Не арест, а… выглядываю в окно и вижу фигуру городового, дежурящего у двора. И дворник, при всей ево ко мне основанной на подарках симпатии, и уважении к Владимиру Алексеевичу, бдит! Потому как по сути низший полицейский чин, обязанный по закону надзирать, свистеть и не пущать, а не только говно конячье убирать, да метлой мести.

Выход из дома — сугубо через разрешение, выдаваемое в полицейской управе, притом каждый раз — заново. Строго по нужде, которую необходимо доказывать в этой же управе.

Нарушать эти… предписания без большой необходимости рискованно. Судебная, а главное — внесудебная репрессивная машина самодержавия перемелет меня голодным Молохом, выплюнув остатки. Все возможности есть.

Будь я совершеннолетним, мог бы просто раствориться в городе, и через границу… да хотя бы в Австро-Венгрию. Габсбурги традиционно не ладят с Романовыми, привечая беглецов, тем паче денежных.

Пока я эмансипирован лишь частично, а несколько лет проводить на нелегальном положении или затевать сложные, дорогостоящие и де-факто безнадёжные судебные процессы из-за границы как-то не тянет.

Да и неприятности опекуну такой побег может доставить ни разу не шуточные. Несмотря на отсутствие судебных постановлений. Предписание! С-суки…

Маетно, тошно и зло, а время… ах да, ходики. Сверился с карманными, запустил часы в гостиной, да и сдвинул мебель обратно. Скоро Надя из гимназии придёт, Санька из Училища вернётся. Так-то он на месте обедает, но сейчас вроде как из солидарности и желания поддержать меня, приходит на обед домой.

На обед собрались все домашние и ещё чуть-чуть сверху. Иосиф Филиппович, огрузнув устало на стуле, медленно ел, роняя слова.

— Добиваемся суда, — ложка отправляется в рот, обрамлённый седыми усами, несколько жевательных движений… — гласного и открытого.

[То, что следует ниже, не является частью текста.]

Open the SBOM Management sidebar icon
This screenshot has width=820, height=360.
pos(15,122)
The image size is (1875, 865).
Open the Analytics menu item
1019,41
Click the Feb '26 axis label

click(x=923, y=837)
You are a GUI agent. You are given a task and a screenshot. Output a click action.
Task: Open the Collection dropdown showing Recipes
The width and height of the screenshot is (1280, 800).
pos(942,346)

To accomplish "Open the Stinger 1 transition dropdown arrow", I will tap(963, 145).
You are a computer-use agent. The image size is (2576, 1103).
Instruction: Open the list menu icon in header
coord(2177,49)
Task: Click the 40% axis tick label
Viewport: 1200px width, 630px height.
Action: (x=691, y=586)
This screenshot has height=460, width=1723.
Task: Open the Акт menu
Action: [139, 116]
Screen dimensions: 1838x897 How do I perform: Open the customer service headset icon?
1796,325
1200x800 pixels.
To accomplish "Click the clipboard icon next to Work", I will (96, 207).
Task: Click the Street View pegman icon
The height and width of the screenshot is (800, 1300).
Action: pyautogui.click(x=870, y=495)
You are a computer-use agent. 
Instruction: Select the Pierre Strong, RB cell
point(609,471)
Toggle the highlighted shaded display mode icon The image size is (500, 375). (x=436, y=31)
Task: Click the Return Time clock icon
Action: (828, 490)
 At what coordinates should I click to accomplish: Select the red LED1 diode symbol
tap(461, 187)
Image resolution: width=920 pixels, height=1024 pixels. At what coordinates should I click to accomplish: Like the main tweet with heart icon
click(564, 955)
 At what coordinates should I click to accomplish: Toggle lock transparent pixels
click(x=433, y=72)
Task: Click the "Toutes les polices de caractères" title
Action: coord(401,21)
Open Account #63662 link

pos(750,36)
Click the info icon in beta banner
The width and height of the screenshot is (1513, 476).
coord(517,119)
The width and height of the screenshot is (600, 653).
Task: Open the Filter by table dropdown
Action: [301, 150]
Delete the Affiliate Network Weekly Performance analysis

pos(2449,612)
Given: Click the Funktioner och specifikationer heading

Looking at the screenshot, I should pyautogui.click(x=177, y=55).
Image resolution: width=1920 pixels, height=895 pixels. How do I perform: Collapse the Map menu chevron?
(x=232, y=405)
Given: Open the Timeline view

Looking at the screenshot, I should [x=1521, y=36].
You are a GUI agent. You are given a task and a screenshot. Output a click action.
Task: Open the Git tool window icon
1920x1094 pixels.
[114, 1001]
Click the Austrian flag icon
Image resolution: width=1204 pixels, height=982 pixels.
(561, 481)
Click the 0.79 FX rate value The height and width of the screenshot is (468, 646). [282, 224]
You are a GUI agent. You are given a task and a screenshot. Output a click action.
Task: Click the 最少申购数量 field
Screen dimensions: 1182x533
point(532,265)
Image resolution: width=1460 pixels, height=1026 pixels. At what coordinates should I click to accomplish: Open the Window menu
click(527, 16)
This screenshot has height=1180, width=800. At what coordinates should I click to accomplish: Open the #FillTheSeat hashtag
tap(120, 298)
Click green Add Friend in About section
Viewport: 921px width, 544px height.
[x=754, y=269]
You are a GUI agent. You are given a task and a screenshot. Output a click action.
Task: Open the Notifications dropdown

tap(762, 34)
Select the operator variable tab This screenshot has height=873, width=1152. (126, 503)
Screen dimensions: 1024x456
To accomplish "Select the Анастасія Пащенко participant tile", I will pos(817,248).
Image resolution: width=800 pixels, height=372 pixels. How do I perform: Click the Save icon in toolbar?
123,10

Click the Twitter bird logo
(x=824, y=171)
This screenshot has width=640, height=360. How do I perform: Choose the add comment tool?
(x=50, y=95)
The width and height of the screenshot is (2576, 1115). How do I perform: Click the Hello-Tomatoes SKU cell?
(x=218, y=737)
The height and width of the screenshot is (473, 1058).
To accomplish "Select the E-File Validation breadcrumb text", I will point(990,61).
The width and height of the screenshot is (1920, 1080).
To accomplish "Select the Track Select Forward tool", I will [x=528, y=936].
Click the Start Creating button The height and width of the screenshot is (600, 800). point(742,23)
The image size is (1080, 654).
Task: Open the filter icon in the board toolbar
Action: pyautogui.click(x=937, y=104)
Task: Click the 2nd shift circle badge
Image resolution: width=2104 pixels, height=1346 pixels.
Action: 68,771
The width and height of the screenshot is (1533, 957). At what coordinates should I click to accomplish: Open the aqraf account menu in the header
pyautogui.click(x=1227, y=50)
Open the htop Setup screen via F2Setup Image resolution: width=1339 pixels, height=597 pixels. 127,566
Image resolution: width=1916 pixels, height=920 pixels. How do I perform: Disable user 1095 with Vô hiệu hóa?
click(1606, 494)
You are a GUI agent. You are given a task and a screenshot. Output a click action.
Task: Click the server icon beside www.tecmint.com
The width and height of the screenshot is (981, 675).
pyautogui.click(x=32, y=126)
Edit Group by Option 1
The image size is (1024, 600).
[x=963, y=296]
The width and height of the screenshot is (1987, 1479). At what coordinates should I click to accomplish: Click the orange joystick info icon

— Главное сейчас, — пояснил дядя Гиляй супруге с дочкой, — перевести дело из русла внесудебного в законодательное. Гласный открытый суд — то, что нам сейчас нужно. Выбить все эти подпорочки постановлений, сорвать оковы безсудных предписаний!

— Все шансы, — закивал адвокат, поймав вопросительный взгляд Марии Ивановны. Он пожевал губами и добавил с некоторым сомнением:

— Не могу ручаться, но по всему выходит, што дело готовил покойный Трепов, — он закрестился при упоминании покойника, а Надя, напротив, поджала гневно губы, сцепив демонстративно перед собой кисти рук. Ну, мать ей потом выскажет…

Санька перекрестился с видом человека, узревшего своими глазами Божественное правосудие.

— Сам, или в его канцелярии, — Иосиф Филиппович еле заметно пожал плечами, и одними глазами показав Марии Ивановне на стоящую посреди стола супницу, и та, за неимением удалённой из гостиной Татьяны, поухаживала за ним, долив пару половничков, — сказать уверенно не могу, да по сути и неважно. Заторопились, или из-за отсутствия должного контроля допустили ошибки на каких-то этапах, не суть.

— На таран их брать, — бухнул тяжко задумавшийся опекун, зажав по-мужицки ложку в кулаке, — пока не спохватились. Суды, общественность, да даже…

Он подёргал себя за ус.

… — даже и полиция, — прозвучало без особой уверенности, — Новая метла, так сказать… да и неофициально могут… да-с, могут, потому как не все…

Опекун задумался, и на широкое лицо его выползла улыбка хулиганистого мальчишки, задумавшего какую-то нешутошную пакость.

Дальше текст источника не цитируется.